6. Improving performance when exercising 

Caffeine that is present in coffee contains ergogenics, which are substances that help with energy production. It can decrease fatigue and pain during exercise, which improves mental and physical performance. 

7. Preventing cardiovascular disease 

Coffee is rich in chlorogenic acid, caffeic acid and kahweol, which are potent antioxidants and anti-inflammatories that help to fight free radicals. It maintains arterial health and improves blood circulation, which can prevent diseases like heart attacks, high blood pressure and leaky valves. 

8. Fighting constipation 

Caffeine found in coffee increases contraction of the stomach and intestines, which stimulates bowel movements. This can be useful for those who suffer from constipation. 

In addition, coffee, especially instant coffee, contains high amounts of magnesium, which is a mineral with laxative properties. This also faciliates easy bowel movements. 

9. Preventing diabetes

Coffee is rich in antioxidents that protect pancreatic cells, and therefore, it improves isnsulin function. This can help with regulating blood sugar levels and prevent diabetes. 

10. Preventing early aging 

Due to its high quantities of antioxidant compounds, like caffeine, chlorogenic acid and caffeic acid, coffee can help protect the skin from free radical action. It can prevent flaccid skin and signs of early aging. 

11. Preventing Parkinson's disease

Caffeine, a compound that is found in high quantities in coffee, has a protective effect on cells of the nervous system.

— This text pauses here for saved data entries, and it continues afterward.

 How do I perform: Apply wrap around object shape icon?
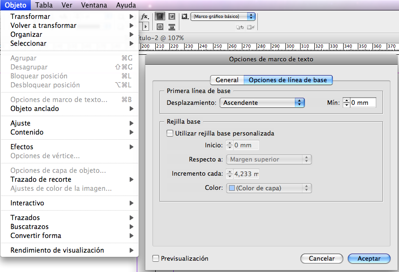(x=160, y=26)
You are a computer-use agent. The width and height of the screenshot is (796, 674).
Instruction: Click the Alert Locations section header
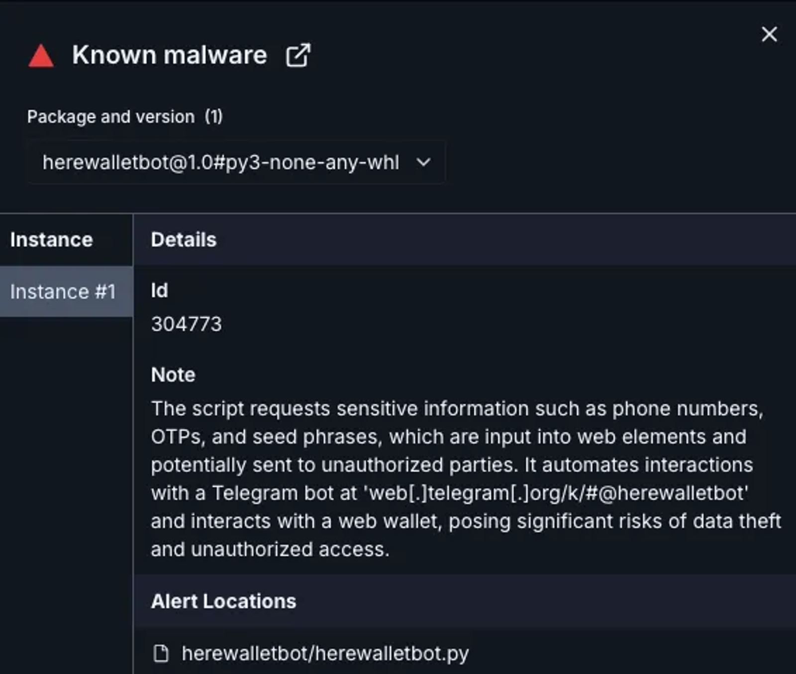[223, 601]
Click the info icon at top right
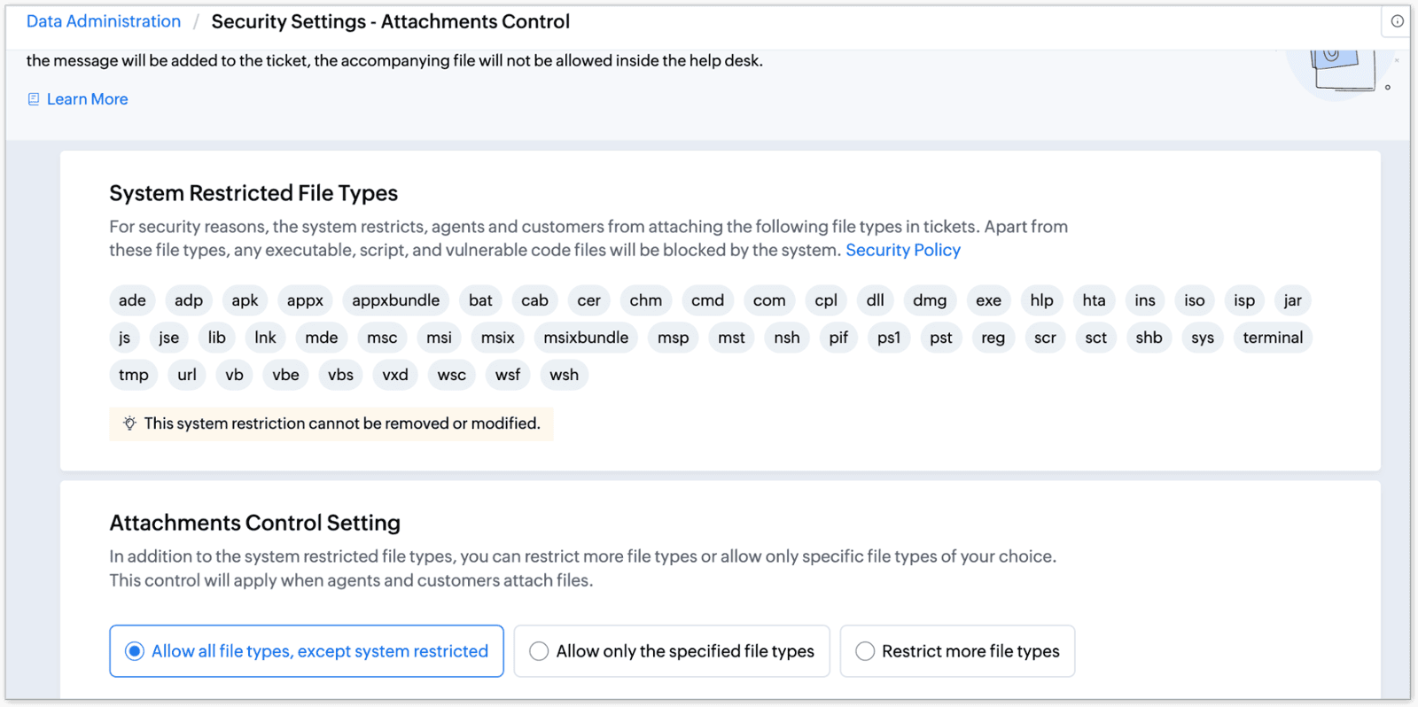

It stimulates the release of dopamine, a neurotransmitter that, in low doses, can can increase the risk for Parkinson's disease. 

Therefore, some studies show that drinking coffee can help to fight Parkinson's. 

Recommended daily dose

The recommended daily dose of caffeine for adults is about 400 mg of caffeine. This is equivalent to about 4 cups of 150 ml (or 5 oz) of filtered coffee.

Women who are pregnant, planning to get pregnant, or are breastfeeding, should consume a maximum of 200mg of caffeine per day. This corresponds to a total of 2 cups of 150 ml (or 5 oz) of filtered coffee.  

Children over the age of 12 should not consume more than 100mg of caffeine per day, or a maximum of 130 ml (just over 4 oz)  of filtered coffee. 

People with high blood pressure should limit their consumption to 200mg of coffee per day. 

Quantity of caffeine in coffee 

The following table contains the average quantities of caffeine present in 150 (5 oz) ml of different types of coffee

Type of coffee (for every 150 ml or 5 oz) 

Average quantity of caffeine (in mg) 

Roasted and ground (filtered)

115 mg

Expresso

250 mg

Instant coffee

65 mg

Decaffeinated 

1.3 mg

You should remember that to achieve the health benefits of coffee, you should maintain a healthy and balanced diet that includes regular physical activity. 

How to prepare coffee 

Coffee can be prepared in many ways, like through a filter, in a moka pot, as expresso, in a french press, or instant. 

It can be taken black or prepared with milk, as a cappuccino, mocha or macchiato. Coffee can also be used in deserts, like tiramisu or coffee, or in salty dishes, in sauces with chicken or other meat. 

Possible side effects

Consuming over 600mg of caffeine per day can lead to insomnia, anxiety, stomach aches, and nervousness in some people. 

A one-time consumption of 1.2 g of caffeine or more (or about 7 L of expresso can cause an overdose, leading to convulsions, vomiting, increased heart rate, difficulty breathing, diarrhea and tremors. 

When it should not be consumed

Children younger than 12 years old should not consume coffee. People with problems like reflux, ulcers and gastritis should also avoid drinking it, as caffeine can irritate stomach mucus. 

Consuming caffeine should be avoided if you suffer from insomnia, anxiety, ringing ears or other ear inflammations, as it can worsen symptoms. 

In addition, you should not drink coffee with other foods that contain caffeine, like green tea, yerba mate or chocolate, as the excess caffeine can cause palpitations, nausea, dehydration and dependence over time.